Assignment:
Output nothing except the lines from the one containing "Where should I" through the final line of the data, both included, typed exactly, minus the pictures.

....

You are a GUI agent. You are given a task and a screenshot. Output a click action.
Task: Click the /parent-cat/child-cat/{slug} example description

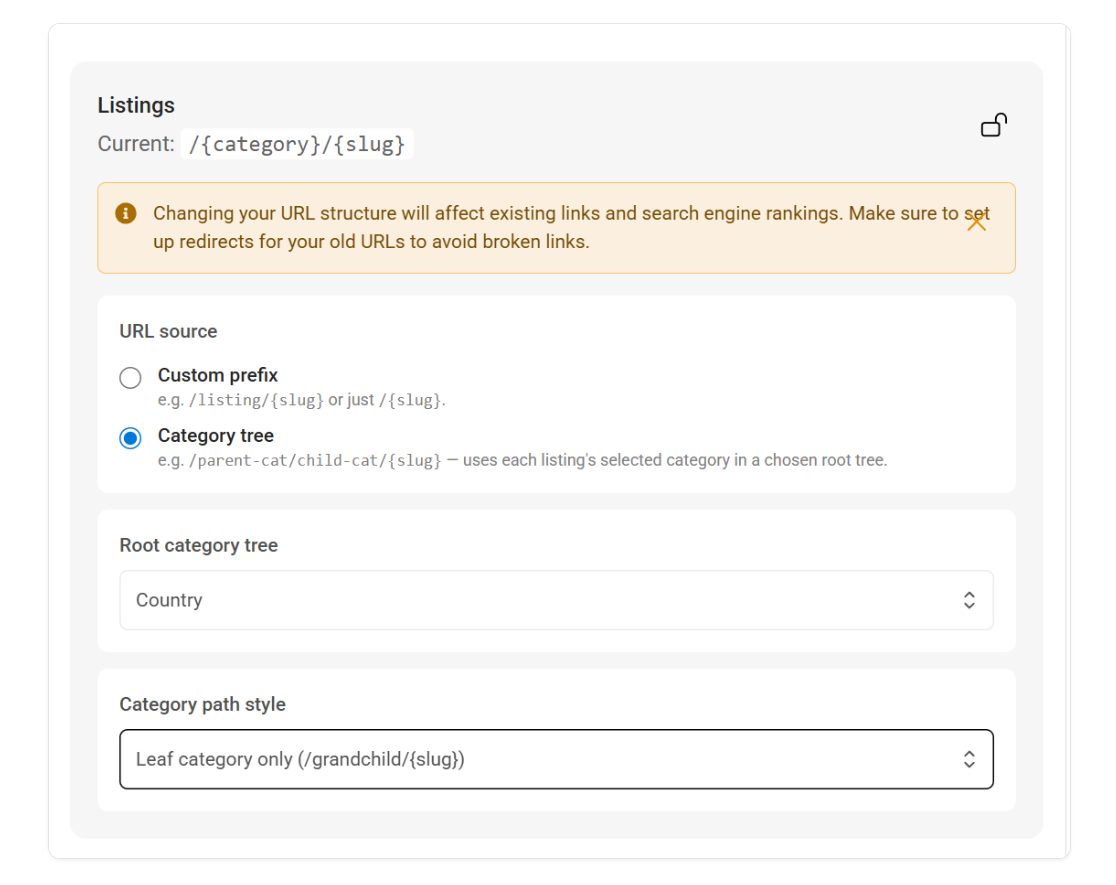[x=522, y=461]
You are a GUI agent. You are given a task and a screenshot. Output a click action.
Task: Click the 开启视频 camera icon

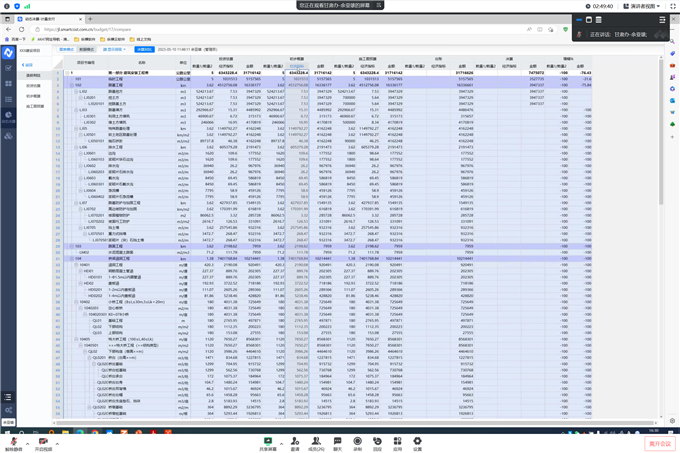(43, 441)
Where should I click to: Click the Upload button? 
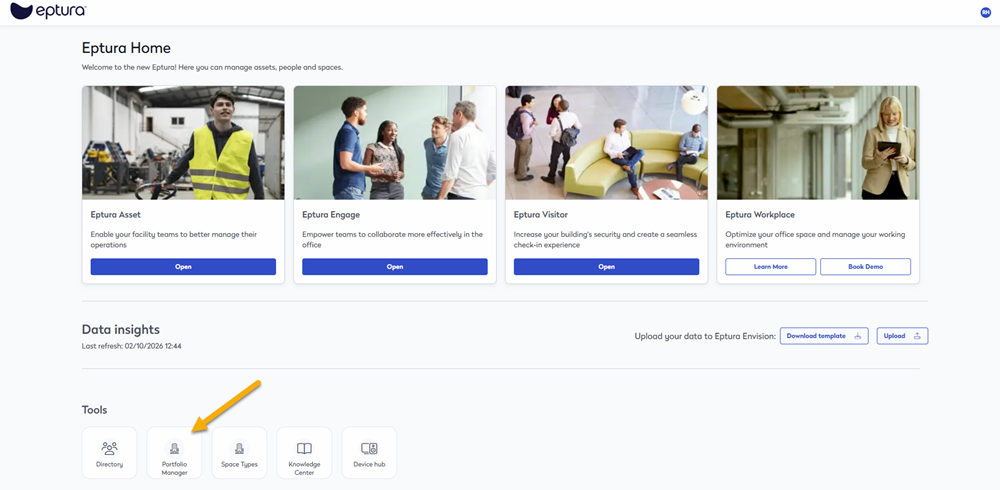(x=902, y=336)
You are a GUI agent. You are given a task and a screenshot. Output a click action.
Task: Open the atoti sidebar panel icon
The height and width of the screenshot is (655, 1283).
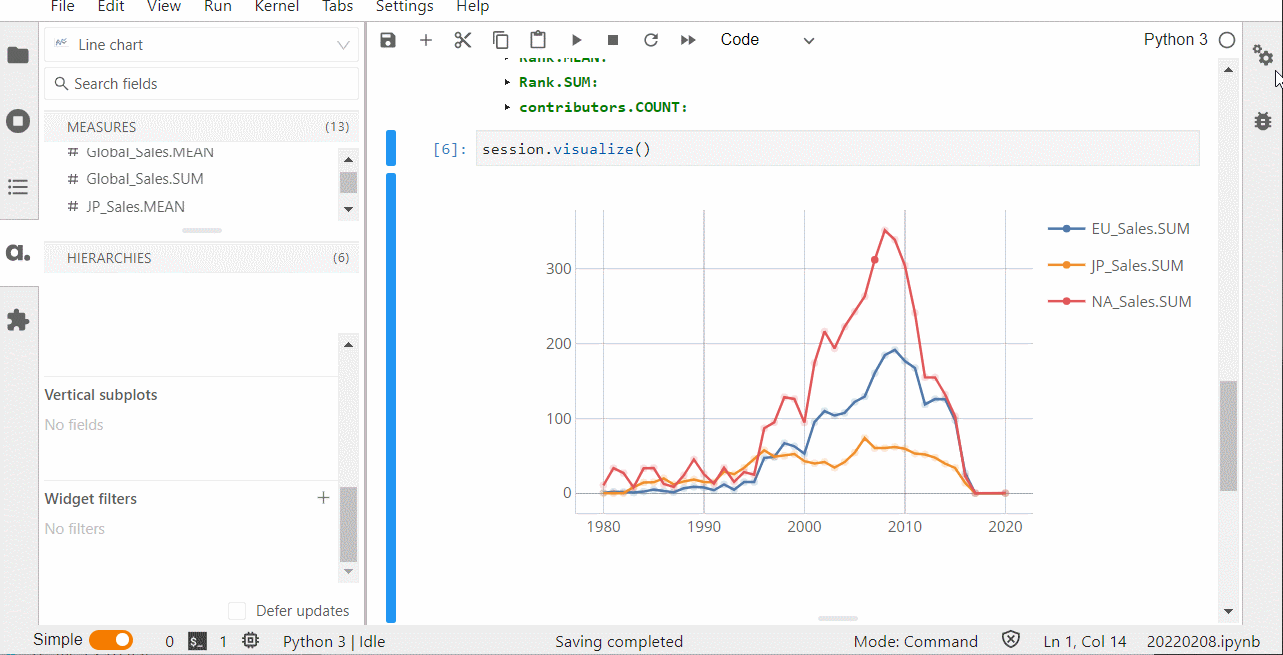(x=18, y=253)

....

Solution to the problem:
Where should I click to: Click the Upload button? 
(x=902, y=336)
You are a GUI agent. You are given a task and a screenshot. Output a click action.
Task: Open the atoti sidebar panel icon
The height and width of the screenshot is (655, 1283).
(x=18, y=253)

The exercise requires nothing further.